Protein identification

Identification of proteins from total or fractionated extracts is a standard application of LC-MS/MS. Two approaches can be performed depending on the genomic data (proteins or ESTs) available for the species under study:

1- The “mass matching” approach (also called fragmentation fingerprint) involves the idnetification of peptides based on the similarity between experimental and theoretical MS2 spectra : experimental masses measured for fragmented peptides are compared with theoretical masses obtained after in silico digestion and fragmentation of a protein sequence database. Peptide identification is thus performed based on the similarity between experimental and theoretical MS2 spectra. Proteins are then inferred from the list of identified peptides.

  • Advantage : Protein identification can be done even in very complex samples.
  • Limit : A peptide can be identified only if its exact sequence is present in the protein sequence database.
  • Softwares used: X!Tandem for peptide identification and X!TandemPipeline for protein inference.

2- The “De Novo” approach involves a direct and automatic interpretation of MS2 spectra into primary sequences of amino acids. Although incomplete, these sequences bear enough information to identify proteins by sequence homology.

  • Advantage : The functions of the proteins present in a sample can be inferred even if no sequence of the species under study is present in the databases.
  • Limits : Only high quality MS2 spectra can be interpreted into amino acid sequences. Moreover, the analysis of complex samples is difficult and time-consuming so that this approach is restricted to the analysis of 2D spots. Isobaric amino acids or amino acids of very close masses are indistinguishable (e.g. I=L, F=Mox, Q=K).
  • Sofwares used : Peaks Studio or Pepnovo for automatic interpretation of spectra; Fasts or MSBLAST for the sequence alignment (both of them allow to align a set of peptides on a protein sequence present in a database).

Protein quantification

PAPPSO generally performs label-free protein quantification. To obtain protein abundances from MS data acquired at the peptide level, three complementary approaches are used :

1- The XIC-based quantification summarizes the peptide intensities measured by the mass sprectrometer into protein abundances. Several methods can be employed to do so (see Blein-Nicolas & Zivy (2016) for more information).

  • Advantage : High precision of quantification.
  • Limits : Requires a high level of data processing to filter outliers, handle missing data and compute protein abundances.
  • Sofware used : MassChroq for peptide quantification and the R package ‘MCQR’ for data processing.

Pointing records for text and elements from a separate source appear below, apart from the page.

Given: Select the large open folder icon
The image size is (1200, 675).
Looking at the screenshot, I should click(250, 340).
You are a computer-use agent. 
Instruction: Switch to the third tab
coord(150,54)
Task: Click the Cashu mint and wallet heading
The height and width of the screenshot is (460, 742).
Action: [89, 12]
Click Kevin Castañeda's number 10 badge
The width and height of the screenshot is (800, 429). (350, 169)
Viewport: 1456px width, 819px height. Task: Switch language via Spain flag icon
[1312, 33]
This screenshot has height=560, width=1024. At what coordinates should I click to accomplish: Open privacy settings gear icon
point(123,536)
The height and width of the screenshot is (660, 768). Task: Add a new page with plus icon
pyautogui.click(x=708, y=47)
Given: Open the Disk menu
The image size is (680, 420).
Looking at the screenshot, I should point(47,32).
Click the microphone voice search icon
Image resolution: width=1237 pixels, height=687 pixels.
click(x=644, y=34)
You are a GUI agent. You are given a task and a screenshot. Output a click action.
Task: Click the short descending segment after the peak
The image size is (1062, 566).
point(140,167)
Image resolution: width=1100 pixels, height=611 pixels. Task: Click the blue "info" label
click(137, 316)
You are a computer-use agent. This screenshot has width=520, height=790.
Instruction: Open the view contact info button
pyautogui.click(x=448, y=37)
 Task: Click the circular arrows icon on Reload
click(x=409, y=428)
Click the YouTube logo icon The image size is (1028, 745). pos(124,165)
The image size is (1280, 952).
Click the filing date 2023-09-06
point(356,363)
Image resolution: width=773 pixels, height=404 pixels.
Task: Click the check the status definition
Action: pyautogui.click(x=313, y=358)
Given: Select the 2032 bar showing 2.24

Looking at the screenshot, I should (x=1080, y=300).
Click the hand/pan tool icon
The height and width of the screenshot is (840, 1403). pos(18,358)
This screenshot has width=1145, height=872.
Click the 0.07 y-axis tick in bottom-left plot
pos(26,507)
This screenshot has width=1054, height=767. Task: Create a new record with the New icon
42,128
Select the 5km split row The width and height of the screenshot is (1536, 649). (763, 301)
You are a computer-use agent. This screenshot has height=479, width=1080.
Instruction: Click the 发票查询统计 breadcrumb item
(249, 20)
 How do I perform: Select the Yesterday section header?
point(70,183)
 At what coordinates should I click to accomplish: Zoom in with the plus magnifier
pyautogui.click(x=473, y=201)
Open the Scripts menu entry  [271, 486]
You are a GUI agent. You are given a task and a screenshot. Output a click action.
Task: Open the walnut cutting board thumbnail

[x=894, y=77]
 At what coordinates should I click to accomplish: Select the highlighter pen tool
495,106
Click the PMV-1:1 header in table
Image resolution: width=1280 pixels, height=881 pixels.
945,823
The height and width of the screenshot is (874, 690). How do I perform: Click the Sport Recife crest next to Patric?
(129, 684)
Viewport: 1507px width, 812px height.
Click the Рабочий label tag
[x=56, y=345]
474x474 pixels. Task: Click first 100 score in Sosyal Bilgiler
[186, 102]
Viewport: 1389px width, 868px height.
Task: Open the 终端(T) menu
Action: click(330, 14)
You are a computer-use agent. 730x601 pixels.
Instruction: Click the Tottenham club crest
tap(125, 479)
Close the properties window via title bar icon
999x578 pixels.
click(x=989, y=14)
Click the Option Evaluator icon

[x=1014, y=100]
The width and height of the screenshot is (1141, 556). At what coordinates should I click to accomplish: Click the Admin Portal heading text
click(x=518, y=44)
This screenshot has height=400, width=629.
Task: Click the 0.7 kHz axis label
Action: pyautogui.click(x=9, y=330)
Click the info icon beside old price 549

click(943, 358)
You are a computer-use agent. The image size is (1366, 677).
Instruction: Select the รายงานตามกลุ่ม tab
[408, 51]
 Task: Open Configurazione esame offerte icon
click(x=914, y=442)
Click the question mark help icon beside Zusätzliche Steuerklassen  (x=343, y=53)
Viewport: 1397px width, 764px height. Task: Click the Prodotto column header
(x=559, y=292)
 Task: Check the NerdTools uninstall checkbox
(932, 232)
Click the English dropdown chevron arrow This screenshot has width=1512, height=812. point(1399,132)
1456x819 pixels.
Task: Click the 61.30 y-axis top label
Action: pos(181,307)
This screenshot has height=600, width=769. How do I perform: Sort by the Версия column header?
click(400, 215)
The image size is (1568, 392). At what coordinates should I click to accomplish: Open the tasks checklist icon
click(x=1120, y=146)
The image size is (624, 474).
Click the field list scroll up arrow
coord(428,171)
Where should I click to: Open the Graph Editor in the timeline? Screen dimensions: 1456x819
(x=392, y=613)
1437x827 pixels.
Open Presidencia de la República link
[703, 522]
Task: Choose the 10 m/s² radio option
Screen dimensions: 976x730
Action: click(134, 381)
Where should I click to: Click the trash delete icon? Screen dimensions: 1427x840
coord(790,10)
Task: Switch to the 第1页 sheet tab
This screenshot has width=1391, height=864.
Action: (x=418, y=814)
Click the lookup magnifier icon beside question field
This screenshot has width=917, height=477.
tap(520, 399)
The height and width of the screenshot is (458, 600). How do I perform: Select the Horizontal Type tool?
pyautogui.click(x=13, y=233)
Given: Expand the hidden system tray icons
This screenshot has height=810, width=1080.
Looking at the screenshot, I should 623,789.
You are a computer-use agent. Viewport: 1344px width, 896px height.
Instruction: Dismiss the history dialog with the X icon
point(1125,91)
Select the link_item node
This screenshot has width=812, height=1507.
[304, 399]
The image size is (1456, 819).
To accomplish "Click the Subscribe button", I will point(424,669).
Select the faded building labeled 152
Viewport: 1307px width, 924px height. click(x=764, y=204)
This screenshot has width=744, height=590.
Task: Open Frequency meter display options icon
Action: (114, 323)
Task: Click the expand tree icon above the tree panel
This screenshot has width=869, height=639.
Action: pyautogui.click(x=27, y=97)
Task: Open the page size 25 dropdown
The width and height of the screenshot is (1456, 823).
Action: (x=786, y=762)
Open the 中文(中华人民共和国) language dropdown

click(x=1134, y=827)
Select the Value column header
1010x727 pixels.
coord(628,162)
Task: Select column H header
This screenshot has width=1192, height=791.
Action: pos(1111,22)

2- Spectral counting is a semi-quantitative approach where proteins are quantified based on the number of MS2 spectra attributed to them after the identification step.

  • Advantage : No specific software is required since the spectral counts are directly available in the X!TandemPipeline outputs. No missing values.
  • Limits : The precision of quantification, and thus the discrimination power, are lower than in the XIC-based approach. Problems related to data sparcity (i.e. many values at zero) can occur in some cases.

3- Peak counting is another semi-quantitative approach where proteins are quantified based on the number of chromatographic peaks (or peptide ions) attributed to them after peptide identification and quantification.

  • Advantage : Data are more complete than with the spectral counting approach and their processing more simpler than with the XIC-based approach.
  • Limits : The precision of quantification, and thus the discrimination power, are lower than in the XIC-based method. The use of a quantification software is required.
  • Sofware used : MassChroq for peptide quantification and R package MCQR for data processing.

Characterization of post-translational modifications

PAPPSO has a strong experience in the analysis of the phosphoproteome by dimethyl labeling, peptide fractionation and phosphopeptide enrichment. The plateforme also performs glycoproteome analyzes, disulfide bridge analyzes and characterization of the N-terminus of proteins.